Data:

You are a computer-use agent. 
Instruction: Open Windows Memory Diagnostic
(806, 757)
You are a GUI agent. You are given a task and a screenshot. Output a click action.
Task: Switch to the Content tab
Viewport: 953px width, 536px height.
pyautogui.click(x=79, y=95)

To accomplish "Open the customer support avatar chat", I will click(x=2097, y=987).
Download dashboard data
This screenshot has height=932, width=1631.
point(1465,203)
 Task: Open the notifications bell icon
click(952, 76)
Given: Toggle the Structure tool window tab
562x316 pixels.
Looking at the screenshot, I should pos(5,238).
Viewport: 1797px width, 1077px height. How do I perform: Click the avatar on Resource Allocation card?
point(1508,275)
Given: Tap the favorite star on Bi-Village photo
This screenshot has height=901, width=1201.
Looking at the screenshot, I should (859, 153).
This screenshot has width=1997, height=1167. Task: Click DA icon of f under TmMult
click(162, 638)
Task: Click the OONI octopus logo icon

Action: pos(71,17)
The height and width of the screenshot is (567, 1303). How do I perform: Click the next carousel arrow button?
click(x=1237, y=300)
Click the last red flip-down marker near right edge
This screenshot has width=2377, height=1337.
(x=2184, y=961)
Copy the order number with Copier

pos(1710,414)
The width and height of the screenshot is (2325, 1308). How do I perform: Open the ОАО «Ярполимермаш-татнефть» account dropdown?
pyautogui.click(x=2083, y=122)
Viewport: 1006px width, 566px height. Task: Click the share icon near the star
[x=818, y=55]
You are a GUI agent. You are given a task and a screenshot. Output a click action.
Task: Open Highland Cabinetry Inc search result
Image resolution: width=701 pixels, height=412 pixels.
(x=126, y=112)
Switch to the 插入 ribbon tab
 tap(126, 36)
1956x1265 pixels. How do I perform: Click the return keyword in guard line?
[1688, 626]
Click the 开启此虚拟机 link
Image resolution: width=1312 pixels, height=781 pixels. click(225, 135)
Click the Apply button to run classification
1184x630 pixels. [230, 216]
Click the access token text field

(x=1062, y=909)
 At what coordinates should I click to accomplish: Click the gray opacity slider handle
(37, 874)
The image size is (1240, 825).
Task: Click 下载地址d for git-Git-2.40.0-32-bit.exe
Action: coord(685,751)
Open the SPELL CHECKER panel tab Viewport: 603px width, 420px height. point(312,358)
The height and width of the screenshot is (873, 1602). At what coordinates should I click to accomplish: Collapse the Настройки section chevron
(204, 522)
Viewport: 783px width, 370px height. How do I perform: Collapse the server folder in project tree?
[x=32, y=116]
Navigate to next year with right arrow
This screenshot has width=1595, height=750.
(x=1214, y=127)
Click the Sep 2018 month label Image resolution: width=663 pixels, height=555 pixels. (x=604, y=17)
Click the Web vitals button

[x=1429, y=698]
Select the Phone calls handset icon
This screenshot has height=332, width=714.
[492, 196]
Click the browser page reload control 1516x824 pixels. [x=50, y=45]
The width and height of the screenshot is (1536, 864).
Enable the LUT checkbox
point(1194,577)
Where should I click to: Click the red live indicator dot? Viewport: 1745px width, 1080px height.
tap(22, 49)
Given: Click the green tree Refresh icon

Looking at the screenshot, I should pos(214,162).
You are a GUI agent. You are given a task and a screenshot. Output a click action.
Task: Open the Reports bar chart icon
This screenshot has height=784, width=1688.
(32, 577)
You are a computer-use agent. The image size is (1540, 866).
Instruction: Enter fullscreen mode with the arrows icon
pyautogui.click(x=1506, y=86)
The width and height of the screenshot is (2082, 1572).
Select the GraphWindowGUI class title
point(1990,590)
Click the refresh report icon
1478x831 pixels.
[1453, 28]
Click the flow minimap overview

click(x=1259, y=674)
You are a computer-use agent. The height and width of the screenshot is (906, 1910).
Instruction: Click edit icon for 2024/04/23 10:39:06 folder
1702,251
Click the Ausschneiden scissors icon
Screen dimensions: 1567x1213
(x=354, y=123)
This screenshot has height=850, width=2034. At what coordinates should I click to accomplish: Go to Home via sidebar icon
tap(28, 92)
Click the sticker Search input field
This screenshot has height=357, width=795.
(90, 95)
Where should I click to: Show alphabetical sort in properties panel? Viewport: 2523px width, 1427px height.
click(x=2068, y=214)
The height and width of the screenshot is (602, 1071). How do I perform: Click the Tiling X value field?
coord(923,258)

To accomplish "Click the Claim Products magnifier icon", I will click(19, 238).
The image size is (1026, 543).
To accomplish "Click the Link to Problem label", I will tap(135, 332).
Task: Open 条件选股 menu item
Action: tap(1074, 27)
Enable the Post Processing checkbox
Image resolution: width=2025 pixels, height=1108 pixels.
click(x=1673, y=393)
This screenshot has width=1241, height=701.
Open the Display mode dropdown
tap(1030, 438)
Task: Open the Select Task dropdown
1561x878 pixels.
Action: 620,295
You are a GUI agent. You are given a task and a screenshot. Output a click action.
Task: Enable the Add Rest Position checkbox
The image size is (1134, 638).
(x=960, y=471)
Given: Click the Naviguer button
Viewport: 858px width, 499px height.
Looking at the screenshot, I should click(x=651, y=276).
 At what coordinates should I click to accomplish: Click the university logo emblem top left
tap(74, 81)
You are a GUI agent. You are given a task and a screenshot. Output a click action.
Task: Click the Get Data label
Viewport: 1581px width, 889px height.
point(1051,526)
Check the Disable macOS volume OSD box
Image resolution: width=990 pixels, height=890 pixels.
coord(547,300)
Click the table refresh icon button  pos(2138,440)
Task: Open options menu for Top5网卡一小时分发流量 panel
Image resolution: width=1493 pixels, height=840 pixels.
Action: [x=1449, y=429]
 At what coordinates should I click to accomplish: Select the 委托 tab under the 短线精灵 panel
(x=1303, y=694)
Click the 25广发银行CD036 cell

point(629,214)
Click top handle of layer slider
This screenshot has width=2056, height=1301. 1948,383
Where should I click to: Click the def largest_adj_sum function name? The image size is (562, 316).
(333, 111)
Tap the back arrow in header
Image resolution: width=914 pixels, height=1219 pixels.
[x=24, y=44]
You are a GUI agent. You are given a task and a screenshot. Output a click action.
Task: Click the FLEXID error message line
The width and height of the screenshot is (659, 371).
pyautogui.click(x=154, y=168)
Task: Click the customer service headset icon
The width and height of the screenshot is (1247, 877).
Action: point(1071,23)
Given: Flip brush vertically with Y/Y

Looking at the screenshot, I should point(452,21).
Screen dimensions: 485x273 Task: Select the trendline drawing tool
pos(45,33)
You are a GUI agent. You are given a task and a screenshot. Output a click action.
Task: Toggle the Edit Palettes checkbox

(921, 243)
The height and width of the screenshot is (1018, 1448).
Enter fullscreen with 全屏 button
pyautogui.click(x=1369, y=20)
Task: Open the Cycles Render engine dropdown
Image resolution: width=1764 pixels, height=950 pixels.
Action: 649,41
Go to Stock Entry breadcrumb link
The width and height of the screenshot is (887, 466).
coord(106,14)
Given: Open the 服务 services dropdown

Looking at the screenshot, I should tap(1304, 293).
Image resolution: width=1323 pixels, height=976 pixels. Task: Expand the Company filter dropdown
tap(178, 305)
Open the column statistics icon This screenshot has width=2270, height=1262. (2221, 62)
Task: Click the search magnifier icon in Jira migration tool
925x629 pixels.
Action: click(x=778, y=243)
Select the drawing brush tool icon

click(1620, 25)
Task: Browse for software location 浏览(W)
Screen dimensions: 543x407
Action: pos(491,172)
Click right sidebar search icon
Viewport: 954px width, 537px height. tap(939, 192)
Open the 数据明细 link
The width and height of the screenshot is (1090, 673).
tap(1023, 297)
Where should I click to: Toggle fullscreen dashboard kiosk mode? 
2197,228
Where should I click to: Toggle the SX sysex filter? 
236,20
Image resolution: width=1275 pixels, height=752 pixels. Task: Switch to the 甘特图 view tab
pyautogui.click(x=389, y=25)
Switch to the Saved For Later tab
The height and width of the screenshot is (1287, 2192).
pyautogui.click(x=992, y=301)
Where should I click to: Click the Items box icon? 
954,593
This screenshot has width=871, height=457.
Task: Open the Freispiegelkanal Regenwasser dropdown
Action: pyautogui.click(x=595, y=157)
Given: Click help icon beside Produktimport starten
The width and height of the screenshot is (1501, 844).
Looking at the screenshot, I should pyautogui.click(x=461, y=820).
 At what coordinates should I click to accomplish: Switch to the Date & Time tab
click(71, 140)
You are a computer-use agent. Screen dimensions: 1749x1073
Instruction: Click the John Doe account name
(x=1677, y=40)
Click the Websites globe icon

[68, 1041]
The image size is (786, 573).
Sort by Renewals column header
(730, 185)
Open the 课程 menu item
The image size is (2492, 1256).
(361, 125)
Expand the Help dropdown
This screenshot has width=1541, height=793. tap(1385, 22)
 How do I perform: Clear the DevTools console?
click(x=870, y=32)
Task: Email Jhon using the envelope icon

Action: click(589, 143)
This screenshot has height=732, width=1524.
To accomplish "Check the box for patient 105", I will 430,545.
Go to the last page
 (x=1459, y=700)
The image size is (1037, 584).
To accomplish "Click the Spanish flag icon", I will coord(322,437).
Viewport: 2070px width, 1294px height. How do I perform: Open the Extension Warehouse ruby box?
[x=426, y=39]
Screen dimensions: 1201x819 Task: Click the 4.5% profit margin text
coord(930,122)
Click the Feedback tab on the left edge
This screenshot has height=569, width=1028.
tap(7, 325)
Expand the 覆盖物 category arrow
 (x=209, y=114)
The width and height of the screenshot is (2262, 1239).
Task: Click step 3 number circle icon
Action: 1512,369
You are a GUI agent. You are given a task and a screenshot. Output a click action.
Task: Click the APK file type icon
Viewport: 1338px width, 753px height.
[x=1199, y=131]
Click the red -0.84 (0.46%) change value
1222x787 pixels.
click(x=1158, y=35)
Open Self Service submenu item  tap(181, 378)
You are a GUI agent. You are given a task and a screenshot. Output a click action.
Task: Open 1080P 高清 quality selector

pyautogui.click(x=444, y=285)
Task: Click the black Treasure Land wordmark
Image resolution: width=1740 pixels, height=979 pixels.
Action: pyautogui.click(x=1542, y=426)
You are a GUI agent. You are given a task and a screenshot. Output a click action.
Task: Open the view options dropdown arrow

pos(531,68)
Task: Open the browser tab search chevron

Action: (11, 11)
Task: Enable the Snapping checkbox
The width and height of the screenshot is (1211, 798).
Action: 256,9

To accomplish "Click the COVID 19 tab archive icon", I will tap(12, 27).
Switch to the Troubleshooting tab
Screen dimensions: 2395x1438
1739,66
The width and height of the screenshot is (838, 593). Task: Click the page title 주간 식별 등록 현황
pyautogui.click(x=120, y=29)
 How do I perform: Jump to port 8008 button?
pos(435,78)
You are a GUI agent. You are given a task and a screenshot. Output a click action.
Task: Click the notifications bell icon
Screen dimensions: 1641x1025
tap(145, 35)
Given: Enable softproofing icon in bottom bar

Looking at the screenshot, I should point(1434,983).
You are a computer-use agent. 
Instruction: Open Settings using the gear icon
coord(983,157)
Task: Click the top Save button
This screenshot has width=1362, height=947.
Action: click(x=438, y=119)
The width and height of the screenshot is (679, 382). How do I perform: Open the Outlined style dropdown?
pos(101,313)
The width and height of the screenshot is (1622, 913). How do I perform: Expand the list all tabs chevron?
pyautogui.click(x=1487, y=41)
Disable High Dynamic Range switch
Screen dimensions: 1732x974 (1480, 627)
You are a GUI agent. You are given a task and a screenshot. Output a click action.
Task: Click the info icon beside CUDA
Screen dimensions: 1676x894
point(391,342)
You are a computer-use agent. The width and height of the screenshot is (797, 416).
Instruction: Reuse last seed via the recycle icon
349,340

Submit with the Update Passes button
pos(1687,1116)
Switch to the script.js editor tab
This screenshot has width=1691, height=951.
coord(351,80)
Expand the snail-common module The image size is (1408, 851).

Task item:
Return, in full, every line of these entries that holds "computer".

Exercise output:
You are a computer-use agent. 
You are a computer-use agent. The image size is (1540, 866).
You are a computer-use agent. The height and width of the screenshot is (906, 1910).
You are a computer-use agent. Screen dimensions: 1749x1073
You are a computer-use agent. 
You are a computer-use agent. The width and height of the screenshot is (797, 416).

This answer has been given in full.